Plasmonic semiconductor nanoparticles showing nonlocal response

Abstract

Abstract We predict that localized surface plasmons (LSP) in semiconductor particles exhibit spatial nonlocal response effects as the geometry enters the nanometer scale. To investigate these nonlocal effects, we first apply the hydrodynamic model (HDM) to nanospheres of two different semiconductor materials: intrinsic InSb and n-doped GaAs. Our results show that the semiconductors indeed display nonlocal effects, and that these effects are even more pronounced than in metals, and more tunable as well. We also present a two-fluid hydrodynamic model for semiconductors containing electrons and holes (from thermal or external excitation) or light and heavy holes (in p-doped materials).

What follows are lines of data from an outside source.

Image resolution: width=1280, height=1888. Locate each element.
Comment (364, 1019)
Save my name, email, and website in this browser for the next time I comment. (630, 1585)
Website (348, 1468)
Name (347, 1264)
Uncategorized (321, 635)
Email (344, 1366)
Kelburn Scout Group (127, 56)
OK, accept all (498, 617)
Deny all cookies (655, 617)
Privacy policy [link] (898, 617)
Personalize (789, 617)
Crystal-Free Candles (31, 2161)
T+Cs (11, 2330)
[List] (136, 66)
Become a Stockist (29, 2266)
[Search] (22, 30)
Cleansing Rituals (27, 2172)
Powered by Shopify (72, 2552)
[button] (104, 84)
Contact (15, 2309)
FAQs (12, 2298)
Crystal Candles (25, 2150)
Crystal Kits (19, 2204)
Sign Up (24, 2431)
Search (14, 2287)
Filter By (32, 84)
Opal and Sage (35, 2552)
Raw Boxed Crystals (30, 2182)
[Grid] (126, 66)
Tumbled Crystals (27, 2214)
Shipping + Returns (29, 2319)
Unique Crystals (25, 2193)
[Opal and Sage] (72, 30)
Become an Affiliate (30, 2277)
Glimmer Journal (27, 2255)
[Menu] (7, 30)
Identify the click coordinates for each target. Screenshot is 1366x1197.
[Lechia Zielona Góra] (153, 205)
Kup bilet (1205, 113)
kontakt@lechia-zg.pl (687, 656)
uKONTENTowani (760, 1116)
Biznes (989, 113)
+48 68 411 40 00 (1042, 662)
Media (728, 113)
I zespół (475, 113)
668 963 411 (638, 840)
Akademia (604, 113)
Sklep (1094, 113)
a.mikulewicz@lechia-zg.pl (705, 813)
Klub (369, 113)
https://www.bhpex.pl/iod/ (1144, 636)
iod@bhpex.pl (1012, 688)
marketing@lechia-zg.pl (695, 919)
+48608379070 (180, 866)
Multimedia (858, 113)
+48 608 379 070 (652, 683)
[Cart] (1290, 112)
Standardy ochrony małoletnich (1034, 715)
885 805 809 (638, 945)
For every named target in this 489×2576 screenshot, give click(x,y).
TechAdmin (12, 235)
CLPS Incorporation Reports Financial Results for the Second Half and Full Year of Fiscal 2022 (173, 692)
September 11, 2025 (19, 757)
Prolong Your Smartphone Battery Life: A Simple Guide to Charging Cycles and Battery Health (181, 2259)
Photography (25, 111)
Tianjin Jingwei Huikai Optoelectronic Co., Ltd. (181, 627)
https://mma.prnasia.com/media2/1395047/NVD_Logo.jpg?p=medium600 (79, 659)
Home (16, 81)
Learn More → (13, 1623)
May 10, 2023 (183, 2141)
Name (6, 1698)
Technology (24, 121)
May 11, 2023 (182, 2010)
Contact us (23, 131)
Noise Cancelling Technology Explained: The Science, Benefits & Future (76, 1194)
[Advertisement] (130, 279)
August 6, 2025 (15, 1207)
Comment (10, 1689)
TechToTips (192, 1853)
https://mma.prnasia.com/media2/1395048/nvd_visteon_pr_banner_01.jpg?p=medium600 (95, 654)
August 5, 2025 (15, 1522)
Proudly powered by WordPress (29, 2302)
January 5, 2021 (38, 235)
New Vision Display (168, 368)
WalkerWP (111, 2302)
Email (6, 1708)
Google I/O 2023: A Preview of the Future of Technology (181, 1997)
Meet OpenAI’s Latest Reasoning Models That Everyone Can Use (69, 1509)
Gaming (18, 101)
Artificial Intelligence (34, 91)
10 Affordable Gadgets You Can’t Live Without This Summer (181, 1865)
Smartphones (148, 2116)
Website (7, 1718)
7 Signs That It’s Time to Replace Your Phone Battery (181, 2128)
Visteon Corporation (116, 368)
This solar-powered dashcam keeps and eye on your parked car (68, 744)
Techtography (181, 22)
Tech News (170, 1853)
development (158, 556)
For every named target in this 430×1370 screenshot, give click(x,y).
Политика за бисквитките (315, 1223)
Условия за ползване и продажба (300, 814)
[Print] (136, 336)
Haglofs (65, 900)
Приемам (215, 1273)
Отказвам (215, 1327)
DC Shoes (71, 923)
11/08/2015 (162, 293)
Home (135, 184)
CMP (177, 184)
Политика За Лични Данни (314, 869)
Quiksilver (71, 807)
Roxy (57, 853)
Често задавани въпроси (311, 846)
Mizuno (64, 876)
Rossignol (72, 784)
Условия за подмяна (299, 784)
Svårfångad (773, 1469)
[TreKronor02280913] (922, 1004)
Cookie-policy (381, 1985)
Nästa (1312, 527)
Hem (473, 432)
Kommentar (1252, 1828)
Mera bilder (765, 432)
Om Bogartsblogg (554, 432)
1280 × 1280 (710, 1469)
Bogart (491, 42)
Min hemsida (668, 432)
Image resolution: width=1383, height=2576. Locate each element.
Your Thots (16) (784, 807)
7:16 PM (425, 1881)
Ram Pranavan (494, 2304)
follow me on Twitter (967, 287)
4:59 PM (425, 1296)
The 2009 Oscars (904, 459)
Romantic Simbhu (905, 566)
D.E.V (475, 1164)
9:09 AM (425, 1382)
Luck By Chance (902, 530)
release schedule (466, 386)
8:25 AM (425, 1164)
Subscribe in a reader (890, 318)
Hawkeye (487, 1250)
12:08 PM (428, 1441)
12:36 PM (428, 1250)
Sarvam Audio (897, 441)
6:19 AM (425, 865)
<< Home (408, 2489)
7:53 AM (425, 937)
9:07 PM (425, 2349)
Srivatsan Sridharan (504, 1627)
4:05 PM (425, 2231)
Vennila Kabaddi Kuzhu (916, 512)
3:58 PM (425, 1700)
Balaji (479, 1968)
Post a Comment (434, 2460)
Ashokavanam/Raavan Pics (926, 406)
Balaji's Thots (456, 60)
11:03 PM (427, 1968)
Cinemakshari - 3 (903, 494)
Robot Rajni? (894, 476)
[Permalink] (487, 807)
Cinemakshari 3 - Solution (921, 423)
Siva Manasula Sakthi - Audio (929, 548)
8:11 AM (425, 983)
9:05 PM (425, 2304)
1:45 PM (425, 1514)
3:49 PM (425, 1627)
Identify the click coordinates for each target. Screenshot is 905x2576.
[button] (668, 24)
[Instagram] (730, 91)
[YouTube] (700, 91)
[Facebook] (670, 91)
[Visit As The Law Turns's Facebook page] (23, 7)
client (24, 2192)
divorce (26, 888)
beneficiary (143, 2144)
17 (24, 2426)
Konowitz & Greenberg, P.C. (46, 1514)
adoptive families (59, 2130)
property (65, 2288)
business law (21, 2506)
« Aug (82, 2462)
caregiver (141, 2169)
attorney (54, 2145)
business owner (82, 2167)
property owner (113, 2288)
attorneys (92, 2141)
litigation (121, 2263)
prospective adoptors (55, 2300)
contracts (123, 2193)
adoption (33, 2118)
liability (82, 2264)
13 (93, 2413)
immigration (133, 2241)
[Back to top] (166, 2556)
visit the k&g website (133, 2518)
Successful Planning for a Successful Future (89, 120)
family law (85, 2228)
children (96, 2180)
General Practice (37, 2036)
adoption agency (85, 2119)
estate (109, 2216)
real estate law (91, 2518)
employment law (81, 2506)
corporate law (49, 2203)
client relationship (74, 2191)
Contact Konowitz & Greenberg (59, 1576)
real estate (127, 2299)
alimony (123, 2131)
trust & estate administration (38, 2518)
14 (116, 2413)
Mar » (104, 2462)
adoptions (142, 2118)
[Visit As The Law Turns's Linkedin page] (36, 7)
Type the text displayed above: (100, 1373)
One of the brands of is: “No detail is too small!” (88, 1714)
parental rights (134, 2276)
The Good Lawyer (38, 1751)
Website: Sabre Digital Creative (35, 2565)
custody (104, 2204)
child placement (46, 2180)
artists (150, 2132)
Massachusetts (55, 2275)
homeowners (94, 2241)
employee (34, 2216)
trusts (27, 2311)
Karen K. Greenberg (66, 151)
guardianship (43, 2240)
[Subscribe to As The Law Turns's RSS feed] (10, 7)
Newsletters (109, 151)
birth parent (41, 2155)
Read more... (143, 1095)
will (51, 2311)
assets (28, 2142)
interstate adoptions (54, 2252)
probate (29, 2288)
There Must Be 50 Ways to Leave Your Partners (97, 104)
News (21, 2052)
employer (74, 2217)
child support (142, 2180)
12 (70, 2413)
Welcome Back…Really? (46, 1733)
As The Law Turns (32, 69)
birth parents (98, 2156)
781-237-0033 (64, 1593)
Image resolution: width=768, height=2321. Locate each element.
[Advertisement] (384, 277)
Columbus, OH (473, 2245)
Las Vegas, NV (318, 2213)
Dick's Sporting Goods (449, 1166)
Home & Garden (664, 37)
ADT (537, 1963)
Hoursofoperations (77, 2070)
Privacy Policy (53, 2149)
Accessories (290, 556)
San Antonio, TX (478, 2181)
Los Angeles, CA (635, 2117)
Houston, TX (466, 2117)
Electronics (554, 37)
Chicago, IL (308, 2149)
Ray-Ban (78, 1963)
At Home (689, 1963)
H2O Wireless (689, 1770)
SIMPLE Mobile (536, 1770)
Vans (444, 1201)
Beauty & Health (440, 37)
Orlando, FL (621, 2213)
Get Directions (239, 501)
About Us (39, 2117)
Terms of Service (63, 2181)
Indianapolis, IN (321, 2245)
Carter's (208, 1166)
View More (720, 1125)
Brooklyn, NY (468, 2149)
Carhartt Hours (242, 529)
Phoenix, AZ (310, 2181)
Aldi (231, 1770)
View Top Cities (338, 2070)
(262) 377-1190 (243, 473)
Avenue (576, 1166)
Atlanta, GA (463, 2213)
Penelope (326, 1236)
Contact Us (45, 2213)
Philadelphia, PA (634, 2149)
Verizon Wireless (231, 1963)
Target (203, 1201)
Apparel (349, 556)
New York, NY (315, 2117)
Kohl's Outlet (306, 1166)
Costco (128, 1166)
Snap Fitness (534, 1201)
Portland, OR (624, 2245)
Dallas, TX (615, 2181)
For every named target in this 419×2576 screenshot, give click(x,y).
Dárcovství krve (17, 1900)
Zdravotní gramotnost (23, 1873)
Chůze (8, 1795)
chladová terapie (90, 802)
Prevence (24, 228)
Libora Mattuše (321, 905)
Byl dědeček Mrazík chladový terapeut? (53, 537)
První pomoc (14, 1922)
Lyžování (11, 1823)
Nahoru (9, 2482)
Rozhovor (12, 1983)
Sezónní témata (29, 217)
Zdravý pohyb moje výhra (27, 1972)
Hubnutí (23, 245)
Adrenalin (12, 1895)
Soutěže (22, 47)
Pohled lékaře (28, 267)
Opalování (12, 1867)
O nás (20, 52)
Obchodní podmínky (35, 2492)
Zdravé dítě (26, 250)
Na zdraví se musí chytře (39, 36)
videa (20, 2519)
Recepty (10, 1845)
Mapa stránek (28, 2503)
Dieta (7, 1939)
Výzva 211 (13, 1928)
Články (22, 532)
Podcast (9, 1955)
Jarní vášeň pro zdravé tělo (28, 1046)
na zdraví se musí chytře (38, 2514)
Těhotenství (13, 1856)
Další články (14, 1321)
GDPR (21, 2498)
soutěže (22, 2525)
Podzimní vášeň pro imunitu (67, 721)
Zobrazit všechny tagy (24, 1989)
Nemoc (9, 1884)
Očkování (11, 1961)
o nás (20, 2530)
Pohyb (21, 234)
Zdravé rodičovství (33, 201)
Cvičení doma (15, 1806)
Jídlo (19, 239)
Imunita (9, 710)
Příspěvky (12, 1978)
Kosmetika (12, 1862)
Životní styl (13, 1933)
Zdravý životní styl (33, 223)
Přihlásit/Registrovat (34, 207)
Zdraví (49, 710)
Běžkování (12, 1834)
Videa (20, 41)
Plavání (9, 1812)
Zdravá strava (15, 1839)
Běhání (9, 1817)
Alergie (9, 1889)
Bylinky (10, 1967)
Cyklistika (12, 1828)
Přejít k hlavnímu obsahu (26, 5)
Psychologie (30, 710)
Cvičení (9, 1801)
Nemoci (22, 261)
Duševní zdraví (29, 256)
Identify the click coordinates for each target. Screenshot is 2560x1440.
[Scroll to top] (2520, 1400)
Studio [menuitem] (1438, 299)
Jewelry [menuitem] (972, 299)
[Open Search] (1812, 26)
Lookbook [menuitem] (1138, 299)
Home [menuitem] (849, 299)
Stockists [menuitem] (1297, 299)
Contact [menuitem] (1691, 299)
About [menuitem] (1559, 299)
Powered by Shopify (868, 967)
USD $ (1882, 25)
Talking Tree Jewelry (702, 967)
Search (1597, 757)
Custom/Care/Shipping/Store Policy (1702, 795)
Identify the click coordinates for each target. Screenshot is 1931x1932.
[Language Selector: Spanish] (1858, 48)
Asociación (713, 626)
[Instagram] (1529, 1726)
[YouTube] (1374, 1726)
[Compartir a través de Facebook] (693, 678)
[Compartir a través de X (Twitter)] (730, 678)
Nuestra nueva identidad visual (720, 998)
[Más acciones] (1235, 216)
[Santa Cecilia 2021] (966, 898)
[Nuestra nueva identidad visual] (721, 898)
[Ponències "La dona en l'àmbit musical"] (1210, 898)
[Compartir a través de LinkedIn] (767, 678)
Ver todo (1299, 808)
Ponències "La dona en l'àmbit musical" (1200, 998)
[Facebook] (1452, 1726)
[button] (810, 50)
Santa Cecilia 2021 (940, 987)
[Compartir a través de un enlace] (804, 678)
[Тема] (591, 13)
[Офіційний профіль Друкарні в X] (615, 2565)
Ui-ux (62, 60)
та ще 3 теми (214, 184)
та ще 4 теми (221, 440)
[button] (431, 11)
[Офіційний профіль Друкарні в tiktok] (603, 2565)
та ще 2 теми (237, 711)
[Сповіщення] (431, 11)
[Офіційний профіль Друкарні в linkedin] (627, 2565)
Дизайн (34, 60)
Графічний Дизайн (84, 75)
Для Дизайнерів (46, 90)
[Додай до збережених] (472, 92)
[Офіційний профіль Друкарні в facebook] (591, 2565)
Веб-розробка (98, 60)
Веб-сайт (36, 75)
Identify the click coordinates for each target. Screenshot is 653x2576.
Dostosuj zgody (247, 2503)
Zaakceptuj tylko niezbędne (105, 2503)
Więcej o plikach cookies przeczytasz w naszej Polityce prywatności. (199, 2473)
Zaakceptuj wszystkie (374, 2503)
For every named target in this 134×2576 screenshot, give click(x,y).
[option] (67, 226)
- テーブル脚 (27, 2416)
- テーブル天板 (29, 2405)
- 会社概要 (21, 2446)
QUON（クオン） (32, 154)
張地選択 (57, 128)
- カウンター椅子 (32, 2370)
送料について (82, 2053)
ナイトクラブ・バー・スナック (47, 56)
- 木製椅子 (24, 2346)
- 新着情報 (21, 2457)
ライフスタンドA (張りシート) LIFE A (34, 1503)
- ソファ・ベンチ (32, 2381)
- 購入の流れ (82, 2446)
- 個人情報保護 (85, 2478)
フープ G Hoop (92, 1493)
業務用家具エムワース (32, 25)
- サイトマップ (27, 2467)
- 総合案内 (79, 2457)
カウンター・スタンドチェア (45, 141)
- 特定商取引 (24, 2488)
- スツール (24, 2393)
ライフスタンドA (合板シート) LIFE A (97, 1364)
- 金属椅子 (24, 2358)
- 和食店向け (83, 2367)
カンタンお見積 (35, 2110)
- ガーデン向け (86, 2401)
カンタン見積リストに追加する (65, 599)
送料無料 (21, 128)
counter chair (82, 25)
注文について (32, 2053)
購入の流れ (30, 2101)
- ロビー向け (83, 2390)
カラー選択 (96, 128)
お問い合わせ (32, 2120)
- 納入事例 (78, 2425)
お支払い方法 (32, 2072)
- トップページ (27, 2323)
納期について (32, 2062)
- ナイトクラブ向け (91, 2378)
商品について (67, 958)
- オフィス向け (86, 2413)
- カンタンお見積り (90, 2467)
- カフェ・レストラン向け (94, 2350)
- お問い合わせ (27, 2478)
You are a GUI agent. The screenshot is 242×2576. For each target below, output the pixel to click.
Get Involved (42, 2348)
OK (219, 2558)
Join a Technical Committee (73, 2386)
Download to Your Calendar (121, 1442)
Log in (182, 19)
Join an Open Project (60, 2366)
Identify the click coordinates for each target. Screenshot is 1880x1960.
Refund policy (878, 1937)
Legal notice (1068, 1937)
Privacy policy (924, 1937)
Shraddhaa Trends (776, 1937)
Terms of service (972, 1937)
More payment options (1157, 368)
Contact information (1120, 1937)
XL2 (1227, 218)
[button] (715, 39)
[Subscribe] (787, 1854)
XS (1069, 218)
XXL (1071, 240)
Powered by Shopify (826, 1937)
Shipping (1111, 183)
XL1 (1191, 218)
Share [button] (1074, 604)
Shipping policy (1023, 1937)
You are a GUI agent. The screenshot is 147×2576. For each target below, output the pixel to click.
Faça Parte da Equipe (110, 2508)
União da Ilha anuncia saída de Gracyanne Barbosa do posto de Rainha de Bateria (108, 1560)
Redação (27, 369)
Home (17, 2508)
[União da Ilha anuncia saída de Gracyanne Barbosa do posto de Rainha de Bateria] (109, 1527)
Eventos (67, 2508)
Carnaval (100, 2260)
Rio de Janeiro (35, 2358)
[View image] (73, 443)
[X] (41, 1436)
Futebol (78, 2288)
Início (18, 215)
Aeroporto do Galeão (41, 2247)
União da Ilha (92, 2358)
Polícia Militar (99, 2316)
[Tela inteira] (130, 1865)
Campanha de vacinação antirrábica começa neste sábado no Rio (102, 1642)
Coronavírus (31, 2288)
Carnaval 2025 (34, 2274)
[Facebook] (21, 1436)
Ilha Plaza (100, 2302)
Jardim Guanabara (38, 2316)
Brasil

The two-fluid model predicts the existence of two longitudinal modes, an acoustic and an optical, whereas only an optical mode is present in the HDM. By extending nonlocal Mie theory to two plasmas, we simulate the optical properties of two-fluid nanospheres and predict that the acoustic mode gives rise to peaks in the extinction spectra that are absent in the HDM. And from a numerical study, we predict that by considering dimers rather than monomers of nanowires, the extinction cross section and field enhancement of the acoustic localized surface plasmon resonances can increase substantially. In this conference proceedings, we present calculations of the two-fluid GNOR model, which show that acoustic surface plasmon modes are surprisingly robust against size-dependent broadening.